Another reason he started making comics again was the support he received from readers. When he first retired Mr Fitz, Finkle continued to post old comics on his website. The support never quite stopped.
Finkle has a number of fans on the Patreon website, which allows people to contribute money monthly to creators in exchange for exclusive benefits.

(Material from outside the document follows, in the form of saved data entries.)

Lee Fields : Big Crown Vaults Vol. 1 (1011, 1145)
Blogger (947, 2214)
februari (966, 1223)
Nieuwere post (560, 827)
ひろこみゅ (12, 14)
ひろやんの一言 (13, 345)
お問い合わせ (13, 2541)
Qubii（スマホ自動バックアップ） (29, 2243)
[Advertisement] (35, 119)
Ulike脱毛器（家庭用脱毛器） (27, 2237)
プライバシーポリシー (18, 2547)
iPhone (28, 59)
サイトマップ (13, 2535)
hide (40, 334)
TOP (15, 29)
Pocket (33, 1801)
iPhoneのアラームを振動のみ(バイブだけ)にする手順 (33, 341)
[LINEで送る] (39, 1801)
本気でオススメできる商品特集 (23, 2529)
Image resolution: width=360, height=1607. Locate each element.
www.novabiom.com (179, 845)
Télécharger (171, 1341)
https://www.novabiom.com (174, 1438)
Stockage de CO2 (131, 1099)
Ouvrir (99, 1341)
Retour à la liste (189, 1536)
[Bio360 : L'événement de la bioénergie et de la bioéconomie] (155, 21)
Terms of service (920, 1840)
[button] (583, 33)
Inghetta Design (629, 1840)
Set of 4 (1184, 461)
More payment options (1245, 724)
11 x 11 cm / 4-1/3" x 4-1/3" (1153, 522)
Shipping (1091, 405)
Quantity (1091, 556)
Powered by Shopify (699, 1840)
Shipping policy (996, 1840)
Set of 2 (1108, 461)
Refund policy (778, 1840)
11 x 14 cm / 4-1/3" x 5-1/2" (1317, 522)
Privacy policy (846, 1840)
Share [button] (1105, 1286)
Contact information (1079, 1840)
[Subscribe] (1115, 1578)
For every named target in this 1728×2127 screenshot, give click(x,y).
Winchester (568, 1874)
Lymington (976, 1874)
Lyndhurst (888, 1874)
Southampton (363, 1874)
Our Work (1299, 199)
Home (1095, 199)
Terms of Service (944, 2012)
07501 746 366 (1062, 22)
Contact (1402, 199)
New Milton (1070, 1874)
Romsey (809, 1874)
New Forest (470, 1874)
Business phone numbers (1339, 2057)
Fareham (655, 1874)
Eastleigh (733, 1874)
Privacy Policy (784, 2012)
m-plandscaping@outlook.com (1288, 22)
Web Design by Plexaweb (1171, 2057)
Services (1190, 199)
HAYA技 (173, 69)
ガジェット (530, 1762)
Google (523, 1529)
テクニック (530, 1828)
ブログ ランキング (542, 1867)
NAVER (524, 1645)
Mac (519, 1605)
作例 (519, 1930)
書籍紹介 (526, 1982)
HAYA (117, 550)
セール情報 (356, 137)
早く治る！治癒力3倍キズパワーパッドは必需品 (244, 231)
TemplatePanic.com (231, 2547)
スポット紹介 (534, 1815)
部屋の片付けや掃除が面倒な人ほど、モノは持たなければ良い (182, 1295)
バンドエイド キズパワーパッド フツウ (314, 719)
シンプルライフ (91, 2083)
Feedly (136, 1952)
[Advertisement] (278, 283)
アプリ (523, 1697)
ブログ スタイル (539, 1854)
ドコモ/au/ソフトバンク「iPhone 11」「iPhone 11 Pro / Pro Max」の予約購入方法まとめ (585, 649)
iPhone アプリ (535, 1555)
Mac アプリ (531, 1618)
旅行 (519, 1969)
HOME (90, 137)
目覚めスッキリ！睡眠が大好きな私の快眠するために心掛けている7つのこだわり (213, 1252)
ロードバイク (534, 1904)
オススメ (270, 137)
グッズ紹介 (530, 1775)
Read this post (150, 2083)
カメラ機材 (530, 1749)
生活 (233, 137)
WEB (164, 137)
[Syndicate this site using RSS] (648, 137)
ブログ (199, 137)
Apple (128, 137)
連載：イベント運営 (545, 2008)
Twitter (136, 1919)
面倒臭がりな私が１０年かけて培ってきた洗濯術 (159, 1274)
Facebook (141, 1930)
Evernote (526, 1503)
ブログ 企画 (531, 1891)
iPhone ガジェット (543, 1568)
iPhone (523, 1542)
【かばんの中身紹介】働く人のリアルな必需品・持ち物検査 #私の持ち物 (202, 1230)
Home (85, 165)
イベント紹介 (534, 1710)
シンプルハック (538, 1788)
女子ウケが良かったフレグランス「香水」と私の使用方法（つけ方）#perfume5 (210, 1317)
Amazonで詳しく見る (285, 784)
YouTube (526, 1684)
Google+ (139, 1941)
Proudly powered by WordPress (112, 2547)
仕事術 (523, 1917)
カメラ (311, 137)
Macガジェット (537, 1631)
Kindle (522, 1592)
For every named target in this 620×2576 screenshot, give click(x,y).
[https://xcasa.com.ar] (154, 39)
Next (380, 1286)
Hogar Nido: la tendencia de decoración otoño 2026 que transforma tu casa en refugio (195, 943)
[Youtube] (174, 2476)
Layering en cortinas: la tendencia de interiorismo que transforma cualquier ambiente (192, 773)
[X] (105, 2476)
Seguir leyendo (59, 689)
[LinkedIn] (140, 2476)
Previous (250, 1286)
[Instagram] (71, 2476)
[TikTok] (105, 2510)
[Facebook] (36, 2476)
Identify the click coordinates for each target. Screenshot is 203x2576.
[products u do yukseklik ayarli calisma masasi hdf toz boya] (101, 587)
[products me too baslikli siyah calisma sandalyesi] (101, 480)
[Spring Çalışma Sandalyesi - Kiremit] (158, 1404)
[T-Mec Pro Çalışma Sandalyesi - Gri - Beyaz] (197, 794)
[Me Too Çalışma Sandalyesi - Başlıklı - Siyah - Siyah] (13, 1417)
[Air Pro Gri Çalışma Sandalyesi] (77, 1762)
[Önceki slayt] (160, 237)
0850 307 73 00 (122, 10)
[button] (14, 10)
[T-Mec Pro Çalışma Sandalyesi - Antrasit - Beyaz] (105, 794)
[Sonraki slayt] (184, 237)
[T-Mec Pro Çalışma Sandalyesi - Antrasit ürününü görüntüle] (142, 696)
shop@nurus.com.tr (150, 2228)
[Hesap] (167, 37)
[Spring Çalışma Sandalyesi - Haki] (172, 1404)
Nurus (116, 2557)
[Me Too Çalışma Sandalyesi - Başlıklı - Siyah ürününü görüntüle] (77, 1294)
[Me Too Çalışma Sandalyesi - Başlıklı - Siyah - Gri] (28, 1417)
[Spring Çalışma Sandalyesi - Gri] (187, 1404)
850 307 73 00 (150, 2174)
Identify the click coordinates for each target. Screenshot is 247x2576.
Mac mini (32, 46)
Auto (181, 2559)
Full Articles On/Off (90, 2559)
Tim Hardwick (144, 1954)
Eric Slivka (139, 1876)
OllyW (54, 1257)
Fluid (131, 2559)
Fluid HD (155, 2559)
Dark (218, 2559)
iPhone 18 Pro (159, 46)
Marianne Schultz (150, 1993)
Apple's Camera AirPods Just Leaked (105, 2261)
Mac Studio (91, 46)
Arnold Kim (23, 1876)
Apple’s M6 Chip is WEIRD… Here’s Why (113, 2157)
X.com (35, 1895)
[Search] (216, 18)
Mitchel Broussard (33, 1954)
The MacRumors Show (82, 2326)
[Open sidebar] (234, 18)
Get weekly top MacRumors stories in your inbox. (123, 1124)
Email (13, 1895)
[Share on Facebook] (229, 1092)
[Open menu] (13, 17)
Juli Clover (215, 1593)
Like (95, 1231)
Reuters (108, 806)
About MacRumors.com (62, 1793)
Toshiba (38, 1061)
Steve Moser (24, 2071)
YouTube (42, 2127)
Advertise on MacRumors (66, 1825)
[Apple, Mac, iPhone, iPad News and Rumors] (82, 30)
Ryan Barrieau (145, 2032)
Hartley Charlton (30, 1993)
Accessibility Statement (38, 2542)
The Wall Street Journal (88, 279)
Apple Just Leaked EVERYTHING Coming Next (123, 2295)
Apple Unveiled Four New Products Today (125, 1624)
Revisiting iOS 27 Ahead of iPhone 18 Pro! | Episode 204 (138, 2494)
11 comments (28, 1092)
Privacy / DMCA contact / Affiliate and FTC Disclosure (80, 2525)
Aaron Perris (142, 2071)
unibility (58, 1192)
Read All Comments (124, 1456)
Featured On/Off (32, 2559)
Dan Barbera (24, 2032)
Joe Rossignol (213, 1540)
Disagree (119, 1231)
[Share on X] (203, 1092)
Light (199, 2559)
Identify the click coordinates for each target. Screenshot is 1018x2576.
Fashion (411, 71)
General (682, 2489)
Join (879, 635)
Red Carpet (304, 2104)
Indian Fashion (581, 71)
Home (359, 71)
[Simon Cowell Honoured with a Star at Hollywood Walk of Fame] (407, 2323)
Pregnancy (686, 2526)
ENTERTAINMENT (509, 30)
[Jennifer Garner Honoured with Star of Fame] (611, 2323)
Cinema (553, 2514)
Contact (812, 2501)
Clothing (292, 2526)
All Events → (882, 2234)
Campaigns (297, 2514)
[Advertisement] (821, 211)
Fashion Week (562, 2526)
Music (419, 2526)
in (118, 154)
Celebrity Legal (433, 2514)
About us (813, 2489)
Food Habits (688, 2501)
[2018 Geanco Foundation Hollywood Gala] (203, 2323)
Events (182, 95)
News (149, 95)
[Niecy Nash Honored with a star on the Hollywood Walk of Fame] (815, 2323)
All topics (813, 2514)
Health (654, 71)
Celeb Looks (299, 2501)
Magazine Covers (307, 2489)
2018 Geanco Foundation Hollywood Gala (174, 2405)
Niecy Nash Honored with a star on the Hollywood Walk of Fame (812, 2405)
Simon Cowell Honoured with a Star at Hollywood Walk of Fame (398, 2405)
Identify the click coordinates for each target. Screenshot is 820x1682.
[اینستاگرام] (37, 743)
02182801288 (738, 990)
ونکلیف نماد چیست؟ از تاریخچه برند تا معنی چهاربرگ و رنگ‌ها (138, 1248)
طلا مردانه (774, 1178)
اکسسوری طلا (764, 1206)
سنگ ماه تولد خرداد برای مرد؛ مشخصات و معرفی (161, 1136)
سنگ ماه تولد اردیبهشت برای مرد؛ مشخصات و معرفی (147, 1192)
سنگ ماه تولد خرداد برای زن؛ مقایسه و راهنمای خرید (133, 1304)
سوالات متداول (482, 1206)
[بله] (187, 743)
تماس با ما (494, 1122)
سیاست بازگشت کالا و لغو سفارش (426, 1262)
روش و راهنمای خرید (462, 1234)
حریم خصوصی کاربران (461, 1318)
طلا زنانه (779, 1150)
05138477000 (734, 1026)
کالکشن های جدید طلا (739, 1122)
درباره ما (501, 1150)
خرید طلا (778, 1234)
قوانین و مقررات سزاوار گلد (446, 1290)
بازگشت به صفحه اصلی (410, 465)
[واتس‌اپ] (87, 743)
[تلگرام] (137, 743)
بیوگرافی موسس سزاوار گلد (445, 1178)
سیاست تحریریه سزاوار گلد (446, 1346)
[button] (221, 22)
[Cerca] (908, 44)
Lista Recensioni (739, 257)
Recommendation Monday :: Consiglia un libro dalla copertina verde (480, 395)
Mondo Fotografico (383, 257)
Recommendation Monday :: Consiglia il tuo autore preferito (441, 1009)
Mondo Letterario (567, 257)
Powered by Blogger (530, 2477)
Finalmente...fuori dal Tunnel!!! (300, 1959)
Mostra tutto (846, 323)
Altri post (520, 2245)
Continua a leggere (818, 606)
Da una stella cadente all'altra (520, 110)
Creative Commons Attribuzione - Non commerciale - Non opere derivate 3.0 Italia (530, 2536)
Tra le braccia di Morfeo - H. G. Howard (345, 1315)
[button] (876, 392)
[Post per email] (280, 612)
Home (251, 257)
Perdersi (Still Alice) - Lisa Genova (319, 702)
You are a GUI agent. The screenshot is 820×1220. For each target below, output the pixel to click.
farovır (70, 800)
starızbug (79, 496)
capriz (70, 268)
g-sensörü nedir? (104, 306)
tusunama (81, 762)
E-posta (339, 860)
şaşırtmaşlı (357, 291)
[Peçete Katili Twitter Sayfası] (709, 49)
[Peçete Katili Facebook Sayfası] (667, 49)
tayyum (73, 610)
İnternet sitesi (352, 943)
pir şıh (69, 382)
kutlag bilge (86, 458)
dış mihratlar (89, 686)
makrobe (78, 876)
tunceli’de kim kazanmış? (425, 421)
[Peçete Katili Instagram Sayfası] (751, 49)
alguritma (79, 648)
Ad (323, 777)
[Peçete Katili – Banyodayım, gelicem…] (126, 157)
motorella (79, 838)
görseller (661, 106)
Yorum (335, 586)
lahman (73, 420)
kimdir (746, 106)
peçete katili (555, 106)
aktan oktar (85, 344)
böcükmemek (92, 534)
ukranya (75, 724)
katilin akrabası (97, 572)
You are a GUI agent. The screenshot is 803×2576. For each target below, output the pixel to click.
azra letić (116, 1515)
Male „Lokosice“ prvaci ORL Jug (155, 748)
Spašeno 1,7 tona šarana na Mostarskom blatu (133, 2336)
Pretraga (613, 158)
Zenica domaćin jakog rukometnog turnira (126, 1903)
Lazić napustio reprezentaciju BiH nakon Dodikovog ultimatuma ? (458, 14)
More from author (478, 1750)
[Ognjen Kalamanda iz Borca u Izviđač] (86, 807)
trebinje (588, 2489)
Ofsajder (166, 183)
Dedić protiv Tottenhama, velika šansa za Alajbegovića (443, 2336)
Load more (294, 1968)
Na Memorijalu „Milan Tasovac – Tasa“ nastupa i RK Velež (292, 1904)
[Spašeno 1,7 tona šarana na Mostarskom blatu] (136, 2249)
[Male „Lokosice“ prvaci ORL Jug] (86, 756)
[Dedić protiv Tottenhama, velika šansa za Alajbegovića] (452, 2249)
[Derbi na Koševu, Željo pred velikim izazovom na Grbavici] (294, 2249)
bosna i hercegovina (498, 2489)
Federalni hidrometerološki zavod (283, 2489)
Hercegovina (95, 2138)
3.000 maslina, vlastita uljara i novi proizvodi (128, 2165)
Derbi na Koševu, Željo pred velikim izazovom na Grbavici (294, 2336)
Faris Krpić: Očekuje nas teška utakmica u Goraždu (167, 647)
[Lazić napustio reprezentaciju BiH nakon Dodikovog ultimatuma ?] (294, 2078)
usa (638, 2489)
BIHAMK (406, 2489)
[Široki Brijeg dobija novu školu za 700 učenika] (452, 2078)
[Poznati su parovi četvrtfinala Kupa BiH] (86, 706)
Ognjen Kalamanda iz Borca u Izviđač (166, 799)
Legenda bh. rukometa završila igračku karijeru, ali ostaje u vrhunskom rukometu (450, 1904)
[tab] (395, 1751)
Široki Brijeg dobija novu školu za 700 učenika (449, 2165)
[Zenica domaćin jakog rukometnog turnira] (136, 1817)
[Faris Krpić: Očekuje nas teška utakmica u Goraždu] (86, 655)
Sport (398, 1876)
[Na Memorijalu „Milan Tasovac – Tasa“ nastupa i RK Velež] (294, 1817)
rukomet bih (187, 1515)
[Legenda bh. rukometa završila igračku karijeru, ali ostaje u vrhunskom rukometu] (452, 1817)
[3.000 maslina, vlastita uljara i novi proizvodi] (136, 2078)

His “patrons” donate anywhere from $1 to $20 monthly and get benefits, including personalized postcards with original art.
“Hardly anyone quit [supporting] when I stopped drawing,” Finkle said. “They were willing to support blogging and the reruns from way back.”
The added flexibility of online publishing allows Finkle to better juggle his comics, his 30-year teaching career, and work on the novel he’s writing, Reform School.
The novel, a fictionalized period piece, follows a teacher over the course of four school years in the 1990s as they juggle a tidal wave of education reforms like the advent of standardized testing.
“The premise is, if you did all of the reforms of the last 30 years in two years in one school district as a trial run, what would it look like?” Finkle explained. “I don’t think people realize what schools used to be like — what teaching used to be like — and how much that has transformed.”
Rather than a traditional novel, Reform School will be told through lesson plans, journals and emails between teachers just figuring out how to use the new method of communication.
Finkle has “hit his stride” with the novel, he said, and he hopes to have a draft of the book finished by the end of the year.
Public school teachers may get a bad rap sometimes, Finkle said, but his teaching career and works as an author and cartoonist show how much he loves his job.
“Done right, teaching is magical,” Finkle said. “I don’t have — knock on wood — complaints from parents. I have a good time.”
Finkle shares the latest Mr Fitz comics on his website, www.mrfitz.com. Readers can expect new comics on Sundays and occasionally on other days. Finkle’s website, www.mrfitz.com, also includes links to his blog on Patreon.